# LED headlights



## ukrkoz (Dec 31, 2010)

HID lights maybe?


----------



## Marqed97 (Mar 19, 2011)

Audi has been playing with LED low beams for a few years now. Cadillac is getting into it as well. I built a pair of 'ditch lights' for my car, as I drive 100 miles round trip to work everyday, usually in the dark, on country highways. When there are no other cars, I use them to watch for deer (angled toward the ditches). I used the 3 watt maglite replacement LED upgrade kits from jcwhitney and built them into some old driving light pods I had lying around. A 3 watt maglite running at 6 volts (a 4 D-cell model) is pretty damn bright. It lights the ditches at 200' well enough for me to spot deer easily. But as far as I know nobody makes a reasonably priced headlight conversion with LEDs. The prices will come down more eventually though. If you want a schematic (dropping resistor if necessary, etc) let me know, and good luck!


----------



## Marqed97 (Mar 19, 2011)

Oooh, forgot, a pair of 3 watt LEDs will only use about 1/2 amp at 12 volts the way I have mine set up. If the cart runs a 12 volt system (I don't know much about golf carts, only automotive stuff) then it wouldn't affect your range enough to be noticeable.


----------



## PSDENGINEER (Apr 15, 2011)

If you search ebay.com for LED headlights, there are over 20,000 items. You can further subdivide it by putting ATV in your search, then you will get about 40 items. One that looks promising is called "YAMAHA BANSHEE BLASTER GRIZZLY HEADLIGHT LED ATV LIGHT" and you can also search for it by copying that name into the search block...


----------



## CoconutPete (Jan 22, 2010)

LED technology has come a long way but still has a little ways go to before you will see them used purely as headlights. They are bright, but don't provide light for long distances that well.

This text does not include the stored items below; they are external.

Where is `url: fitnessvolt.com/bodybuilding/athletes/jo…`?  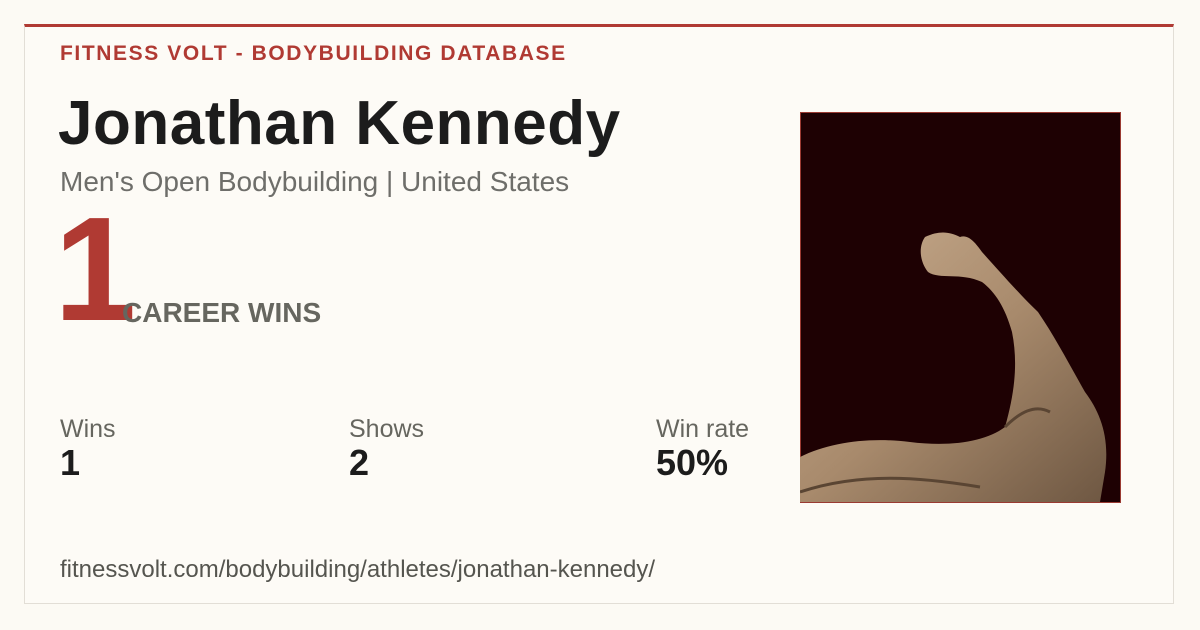
url: fitnessvolt.com/bodybuilding/athletes/jo… is located at coordinates (358, 570).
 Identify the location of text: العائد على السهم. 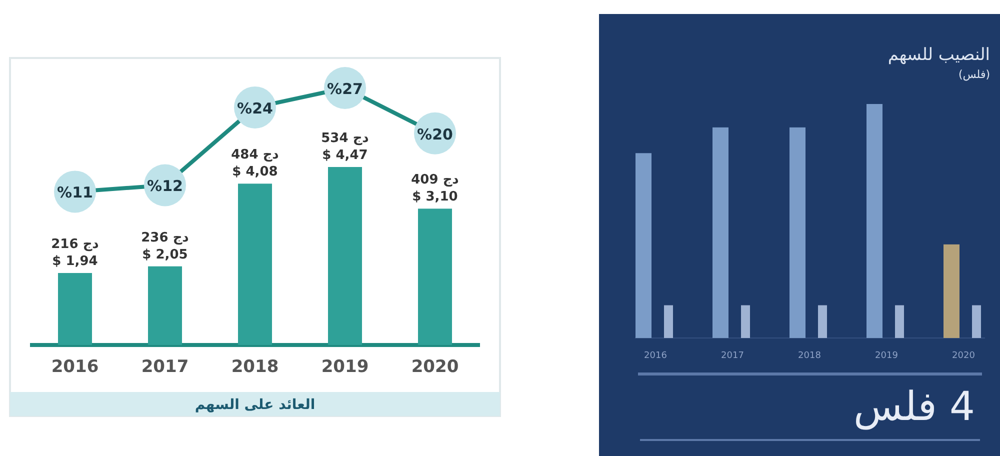
(255, 405).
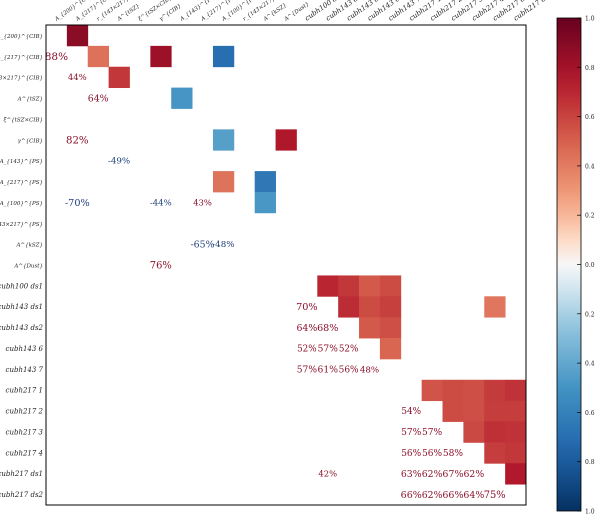  I want to click on correlation-label: -49%, so click(119, 162).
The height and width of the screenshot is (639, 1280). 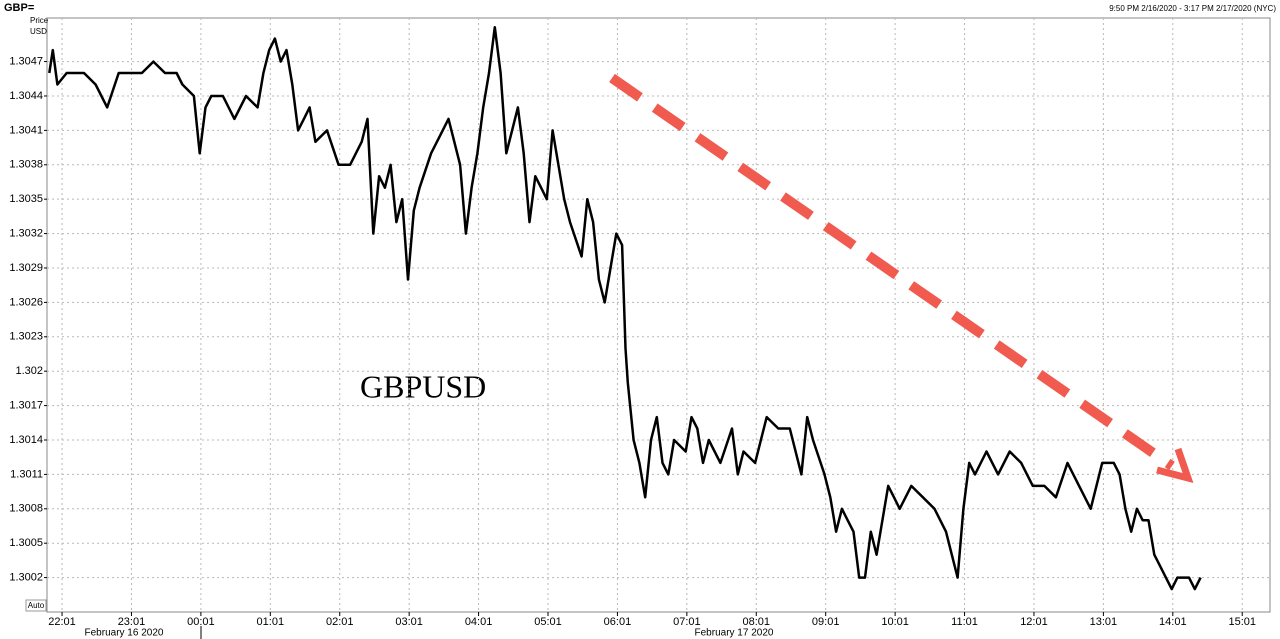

Many cars use them as daytime running lights now (MB, BMW, Audi, Porsche, etc)

Since you are only talking about a golf cart there may be options for you though - I would still go w/ a good "old fashioned" halogen one though since it'll shoot light out further.

You could go w/ a cheap HID kit but it seems overkill on a golf cart.


----------



## Mr Chips (Mar 23, 2008)

Since it's a golf cart, DOT regs clearly don't apply so you really have a lot of options. there are some 12v LED spots and floods that really put out a lot of light. Check out a company called DDM Tuning that sells low cost LED spots and floods that get really high user reviews on one of the snow plow forums that I look at from time to time
http://www.plowsite.com/showthread.php?t=115215


----------